RL Training Example¶
This example shows how to train a reinforcement learning agent with pymahjong.
Setup¶
pip install pymahjong torch gymnasium sb3-contrib
PPO with sb3-contrib¶
sb3-contrib is the recommended package for training with gymnasium environments.
import gymnasium as gym
import numpy as np
from sb3_contrib import MaskablePPO
from sb3_contrib.common.wrappers import ActionMasker
from stable_baselines3.common.vec_env import DummyVecEnv
from stable_baselines3.common.callbacks import EvalCallback
import pymahjong
class MahjongGymWrapper(gym.Env):
"""Gymnasium wrapper for SingleAgentMahjongEnv."""
def __init__(self, opponent_agent="random"):
super().__init__()
self.env = pymahjong.SingleAgentMahjongEnv(opponent_agent=opponent_agent)
self.observation_space = self.env.observation_space
self.action_space = self.env.action_space
def reset(self, **kwargs):
obs, info = self.env.reset()
return obs, info
def step(self, action):
obs, reward, done, info = self.env.step(action)
return obs, reward, done, False, info
def get_action_mask(self):
"""Return boolean mask of valid actions (required by sb3-contrib ActionMasker)."""
mask = np.zeros(54, dtype=bool)
mask[self.env.get_valid_actions()] = True
return mask
def make_env():
env = MahjongGymWrapper(opponent_agent="random")
return ActionMasker(env, np.ones)
# Create vectorized environment
env = DummyVecEnv([make_env for _ in range(4)])

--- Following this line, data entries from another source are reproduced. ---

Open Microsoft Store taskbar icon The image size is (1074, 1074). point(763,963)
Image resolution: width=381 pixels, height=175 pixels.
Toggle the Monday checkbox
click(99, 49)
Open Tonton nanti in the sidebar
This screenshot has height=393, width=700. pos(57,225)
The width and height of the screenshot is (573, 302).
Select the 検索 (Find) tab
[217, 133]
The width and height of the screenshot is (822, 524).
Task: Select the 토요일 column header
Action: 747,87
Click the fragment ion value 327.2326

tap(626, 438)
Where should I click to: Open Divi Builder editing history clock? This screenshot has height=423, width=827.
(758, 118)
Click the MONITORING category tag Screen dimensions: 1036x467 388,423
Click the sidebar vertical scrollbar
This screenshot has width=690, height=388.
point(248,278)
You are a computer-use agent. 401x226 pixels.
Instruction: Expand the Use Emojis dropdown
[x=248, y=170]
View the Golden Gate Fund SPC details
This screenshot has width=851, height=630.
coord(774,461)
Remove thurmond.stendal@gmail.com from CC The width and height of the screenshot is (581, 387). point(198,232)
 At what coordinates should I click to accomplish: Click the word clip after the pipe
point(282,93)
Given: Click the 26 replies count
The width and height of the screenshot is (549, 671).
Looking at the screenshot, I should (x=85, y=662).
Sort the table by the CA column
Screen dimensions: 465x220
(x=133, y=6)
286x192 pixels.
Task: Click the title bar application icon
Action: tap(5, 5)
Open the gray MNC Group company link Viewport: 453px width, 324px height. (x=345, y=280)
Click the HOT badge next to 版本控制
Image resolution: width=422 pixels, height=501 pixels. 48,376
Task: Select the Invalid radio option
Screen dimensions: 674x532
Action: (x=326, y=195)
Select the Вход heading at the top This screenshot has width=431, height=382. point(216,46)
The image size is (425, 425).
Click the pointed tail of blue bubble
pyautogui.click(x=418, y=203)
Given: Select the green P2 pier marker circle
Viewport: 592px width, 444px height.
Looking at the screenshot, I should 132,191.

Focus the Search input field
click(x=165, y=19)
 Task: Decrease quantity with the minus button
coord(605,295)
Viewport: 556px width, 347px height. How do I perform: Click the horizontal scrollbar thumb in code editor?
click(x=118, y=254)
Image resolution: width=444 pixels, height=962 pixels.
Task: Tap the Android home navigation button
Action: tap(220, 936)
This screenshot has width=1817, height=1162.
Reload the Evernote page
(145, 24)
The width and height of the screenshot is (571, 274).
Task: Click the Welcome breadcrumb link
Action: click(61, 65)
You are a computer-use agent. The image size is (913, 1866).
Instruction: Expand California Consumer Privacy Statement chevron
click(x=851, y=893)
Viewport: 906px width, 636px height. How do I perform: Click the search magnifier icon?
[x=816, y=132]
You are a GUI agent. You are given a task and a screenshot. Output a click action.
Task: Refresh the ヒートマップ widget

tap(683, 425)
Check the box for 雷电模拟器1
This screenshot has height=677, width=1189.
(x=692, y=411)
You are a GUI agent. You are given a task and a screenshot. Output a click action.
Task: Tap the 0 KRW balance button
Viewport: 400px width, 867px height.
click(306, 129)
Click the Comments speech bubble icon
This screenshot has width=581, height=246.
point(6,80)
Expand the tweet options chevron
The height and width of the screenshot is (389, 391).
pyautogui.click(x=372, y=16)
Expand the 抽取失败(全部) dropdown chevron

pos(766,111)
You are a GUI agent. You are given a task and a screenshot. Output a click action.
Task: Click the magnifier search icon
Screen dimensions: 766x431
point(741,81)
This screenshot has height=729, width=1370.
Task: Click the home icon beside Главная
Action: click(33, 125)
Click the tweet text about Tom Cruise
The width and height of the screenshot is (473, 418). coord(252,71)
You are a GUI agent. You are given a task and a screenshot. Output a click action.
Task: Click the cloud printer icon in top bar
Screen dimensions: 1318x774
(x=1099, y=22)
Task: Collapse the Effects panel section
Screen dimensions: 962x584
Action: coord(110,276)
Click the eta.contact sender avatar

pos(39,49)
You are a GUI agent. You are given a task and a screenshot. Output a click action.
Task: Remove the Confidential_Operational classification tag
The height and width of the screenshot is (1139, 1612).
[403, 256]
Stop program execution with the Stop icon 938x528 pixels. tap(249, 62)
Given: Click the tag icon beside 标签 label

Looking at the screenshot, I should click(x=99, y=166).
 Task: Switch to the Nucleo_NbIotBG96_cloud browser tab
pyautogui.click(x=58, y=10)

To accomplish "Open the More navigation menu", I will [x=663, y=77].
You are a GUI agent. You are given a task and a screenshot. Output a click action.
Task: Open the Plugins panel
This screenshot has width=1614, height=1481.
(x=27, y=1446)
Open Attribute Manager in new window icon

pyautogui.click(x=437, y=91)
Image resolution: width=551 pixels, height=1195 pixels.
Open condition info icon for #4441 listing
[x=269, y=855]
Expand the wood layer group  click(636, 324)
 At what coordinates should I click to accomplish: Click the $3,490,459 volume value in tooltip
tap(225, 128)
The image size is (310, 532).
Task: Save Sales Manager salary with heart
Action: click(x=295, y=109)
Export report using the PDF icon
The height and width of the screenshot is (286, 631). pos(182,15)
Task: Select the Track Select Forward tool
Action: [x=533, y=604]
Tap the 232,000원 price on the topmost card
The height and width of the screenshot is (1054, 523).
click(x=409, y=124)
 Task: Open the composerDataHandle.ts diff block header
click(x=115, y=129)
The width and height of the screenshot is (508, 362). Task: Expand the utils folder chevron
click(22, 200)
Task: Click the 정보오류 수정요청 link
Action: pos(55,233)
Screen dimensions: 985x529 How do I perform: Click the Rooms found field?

# Create MaskablePPO model (supports action masking via sb3-contrib)
model = MaskablePPO(
"MlpPolicy",
env,
learning_rate=3e-4,
n_steps=2048,
batch_size=64,
n_epochs=10,
gamma=0.99,
verbose=1,
)
# Train
model.learn(total_timesteps=1_000_000)
# Save
model.save("ppo_mahjong")
Custom Policy with Action Masking¶
With MaskablePPO and ActionMasker, action masking is handled automatically. For a custom policy:
from sb3_contrib.common.policies import ActorCriticCnnPolicy
from stable_baselines3.common.policies import ActorCriticPolicy
# Use standard MlpPolicy — ActionMasker handles masking at env level
model = MaskablePPO(
"MlpPolicy",
env,
policy_kwargs=dict(net_arch=[dict(pi=[256, 256], vf=[256, 256])]),
verbose=1,
)
PyTorch DQN Implementation¶
import torch
import torch.nn as nn
import torch.optim as optim
import numpy as np
from collections import deque
import random
import pymahjong
class DQNNetwork(nn.Module):
def __init__(self, obs_dim, action_dim):
super().__init__()
self.net = nn.Sequential(
nn.Flatten(),
nn.Linear(obs_dim, 512),
nn.ReLU(),
nn.Linear(512, 512),
nn.ReLU(),
nn.Linear(512, action_dim),
)
def forward(self, x):
return self.net(x)
class DQNAgent:
def __init__(self, obs_shape=(93, 34), action_dim=54):
self.obs_dim = np.prod(obs_shape)
self.action_dim = action_dim
self.q_network = DQNNetwork(self.obs_dim, action_dim)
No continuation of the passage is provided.